- **文本片段**:
□ □ □ □

一个物理题.帮帮,
一个物理题.帮帮,
A hot air balloon decends toward the ground with a velocity of (2.0 m/s).A champagne bottle is opened to celebrate takeoff,expelling the cork horizontally with a velocity of (4.0 m/s) relative to the balloon.When opened,the bottle is 6.2 m above the ground.(Neglect air resistance.)
1.What is the speed of the cork,and its initial direction of motion,as seen by the same observer?
2.Determine the maximum height above the ground attained by the cork.
3.How long does the cork remain in the air?

□ □ □ □

- **任务**:
1. 上面的热气球物理题中，香槟瓶打开时离地面多高？
2. 从上面这篇热气球物理题帖子的结尾处接着往下写。

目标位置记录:
□ □ □ □

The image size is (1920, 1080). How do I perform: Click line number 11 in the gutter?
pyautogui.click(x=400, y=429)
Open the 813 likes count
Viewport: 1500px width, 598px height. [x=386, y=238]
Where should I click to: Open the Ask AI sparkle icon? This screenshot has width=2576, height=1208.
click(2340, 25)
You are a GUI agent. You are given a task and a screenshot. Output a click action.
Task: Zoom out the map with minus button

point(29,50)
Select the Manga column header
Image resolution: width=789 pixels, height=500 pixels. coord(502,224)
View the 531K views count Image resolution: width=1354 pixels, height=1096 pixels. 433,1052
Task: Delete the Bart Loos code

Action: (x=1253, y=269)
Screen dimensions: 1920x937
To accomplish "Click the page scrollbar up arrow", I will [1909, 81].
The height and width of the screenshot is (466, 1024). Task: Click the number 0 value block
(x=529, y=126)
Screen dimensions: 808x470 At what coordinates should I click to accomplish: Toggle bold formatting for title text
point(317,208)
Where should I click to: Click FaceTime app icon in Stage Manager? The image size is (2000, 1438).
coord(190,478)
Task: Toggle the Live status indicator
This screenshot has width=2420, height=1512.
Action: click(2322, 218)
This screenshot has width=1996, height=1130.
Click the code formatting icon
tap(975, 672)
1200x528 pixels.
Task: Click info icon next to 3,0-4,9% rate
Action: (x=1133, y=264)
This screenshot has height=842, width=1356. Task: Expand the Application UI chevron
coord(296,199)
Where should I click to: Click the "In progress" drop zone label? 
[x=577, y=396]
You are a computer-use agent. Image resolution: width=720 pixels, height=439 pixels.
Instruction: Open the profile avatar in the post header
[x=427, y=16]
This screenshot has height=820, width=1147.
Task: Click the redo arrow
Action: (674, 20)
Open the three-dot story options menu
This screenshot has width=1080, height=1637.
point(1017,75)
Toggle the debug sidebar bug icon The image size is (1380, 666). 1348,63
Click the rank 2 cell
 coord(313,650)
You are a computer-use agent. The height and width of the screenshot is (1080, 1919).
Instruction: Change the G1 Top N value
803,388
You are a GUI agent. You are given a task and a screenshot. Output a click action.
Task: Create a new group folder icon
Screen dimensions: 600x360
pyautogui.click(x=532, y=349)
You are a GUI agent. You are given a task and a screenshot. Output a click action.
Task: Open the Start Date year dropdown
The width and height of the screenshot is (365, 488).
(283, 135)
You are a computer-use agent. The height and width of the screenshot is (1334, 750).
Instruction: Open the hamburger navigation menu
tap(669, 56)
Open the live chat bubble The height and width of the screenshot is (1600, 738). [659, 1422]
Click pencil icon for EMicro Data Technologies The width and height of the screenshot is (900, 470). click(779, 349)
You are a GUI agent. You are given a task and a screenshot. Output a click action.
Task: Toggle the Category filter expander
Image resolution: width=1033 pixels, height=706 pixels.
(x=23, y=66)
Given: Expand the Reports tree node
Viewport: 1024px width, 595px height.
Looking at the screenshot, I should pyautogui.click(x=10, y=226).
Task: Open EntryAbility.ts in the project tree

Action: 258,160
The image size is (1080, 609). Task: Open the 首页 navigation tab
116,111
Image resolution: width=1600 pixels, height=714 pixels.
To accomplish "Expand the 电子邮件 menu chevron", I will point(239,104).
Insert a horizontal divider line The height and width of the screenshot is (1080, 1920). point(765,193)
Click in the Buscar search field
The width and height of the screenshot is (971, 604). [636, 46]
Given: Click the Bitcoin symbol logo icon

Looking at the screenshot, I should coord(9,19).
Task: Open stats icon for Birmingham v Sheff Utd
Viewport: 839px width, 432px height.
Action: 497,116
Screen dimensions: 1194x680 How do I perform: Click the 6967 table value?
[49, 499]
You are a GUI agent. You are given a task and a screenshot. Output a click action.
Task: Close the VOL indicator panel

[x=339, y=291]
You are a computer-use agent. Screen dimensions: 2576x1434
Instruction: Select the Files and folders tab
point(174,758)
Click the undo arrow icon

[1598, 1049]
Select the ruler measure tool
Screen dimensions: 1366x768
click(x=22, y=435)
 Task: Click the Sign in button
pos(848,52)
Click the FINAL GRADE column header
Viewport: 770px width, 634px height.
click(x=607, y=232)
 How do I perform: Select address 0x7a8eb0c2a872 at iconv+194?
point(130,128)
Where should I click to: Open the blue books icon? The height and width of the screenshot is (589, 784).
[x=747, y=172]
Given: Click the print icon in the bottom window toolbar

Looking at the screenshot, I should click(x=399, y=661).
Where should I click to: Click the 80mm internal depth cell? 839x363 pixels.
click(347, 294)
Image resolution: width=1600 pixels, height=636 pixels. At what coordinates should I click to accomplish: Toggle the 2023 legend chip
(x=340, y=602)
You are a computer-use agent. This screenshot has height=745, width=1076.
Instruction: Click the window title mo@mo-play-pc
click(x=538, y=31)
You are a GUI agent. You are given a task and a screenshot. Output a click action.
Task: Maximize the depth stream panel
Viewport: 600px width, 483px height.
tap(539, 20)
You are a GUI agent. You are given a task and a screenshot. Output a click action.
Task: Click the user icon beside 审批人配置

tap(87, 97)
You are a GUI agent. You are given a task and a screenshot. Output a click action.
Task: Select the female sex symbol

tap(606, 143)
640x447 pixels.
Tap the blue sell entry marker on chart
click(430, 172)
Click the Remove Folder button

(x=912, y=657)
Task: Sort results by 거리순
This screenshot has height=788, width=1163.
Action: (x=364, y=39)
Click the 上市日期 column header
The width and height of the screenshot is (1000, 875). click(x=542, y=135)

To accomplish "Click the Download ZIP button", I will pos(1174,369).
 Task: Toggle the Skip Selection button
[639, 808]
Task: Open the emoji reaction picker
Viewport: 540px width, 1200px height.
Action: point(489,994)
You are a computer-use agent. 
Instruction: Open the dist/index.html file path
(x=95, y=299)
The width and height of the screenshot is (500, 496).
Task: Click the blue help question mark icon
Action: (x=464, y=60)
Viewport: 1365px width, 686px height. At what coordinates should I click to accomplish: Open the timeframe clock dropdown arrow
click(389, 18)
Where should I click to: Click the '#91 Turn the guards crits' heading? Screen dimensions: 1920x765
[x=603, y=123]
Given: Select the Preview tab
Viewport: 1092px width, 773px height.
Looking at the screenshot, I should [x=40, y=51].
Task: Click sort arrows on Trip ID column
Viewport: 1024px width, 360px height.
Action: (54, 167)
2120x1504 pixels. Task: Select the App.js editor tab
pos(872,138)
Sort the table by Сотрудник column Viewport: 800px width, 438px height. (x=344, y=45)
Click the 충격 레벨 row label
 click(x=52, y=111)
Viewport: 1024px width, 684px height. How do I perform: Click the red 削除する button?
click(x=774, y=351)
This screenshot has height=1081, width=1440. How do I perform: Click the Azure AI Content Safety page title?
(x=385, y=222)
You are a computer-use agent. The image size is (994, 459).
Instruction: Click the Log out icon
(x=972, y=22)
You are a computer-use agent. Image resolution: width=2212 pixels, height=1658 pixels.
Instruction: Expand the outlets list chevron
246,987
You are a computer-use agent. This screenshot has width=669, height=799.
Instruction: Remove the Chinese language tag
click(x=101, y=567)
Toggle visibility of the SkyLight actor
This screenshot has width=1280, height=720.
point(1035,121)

□ □ □ □

- **答案**:
1. 6.2米。

2.
(2.0 m/s)y (4.0 m/s)x
先是翻译,我想你应该就会做了(翻译错了就不是我的事了,本人英语不大好)
就是说热气球2m/s上升,在上升了6.2m的时候打开一瓶香槟,软木塞以4m/s的速度相对香槟水平飞出,求问:
1)软木相对地面的速度
2)软木离地最大高度
3)软木离地时间
附上题解
1)
就是普通的速度合成
v=4i+2j=2√5m/s,方向与水平面成tanθ=1/2
2)
斜抛运动,Vx=4m/s,Vy=2m/s,H0=6.2m
只考虑竖直方向
h=Vy²/2g=0.2m
H=H0+h=6.4m
3)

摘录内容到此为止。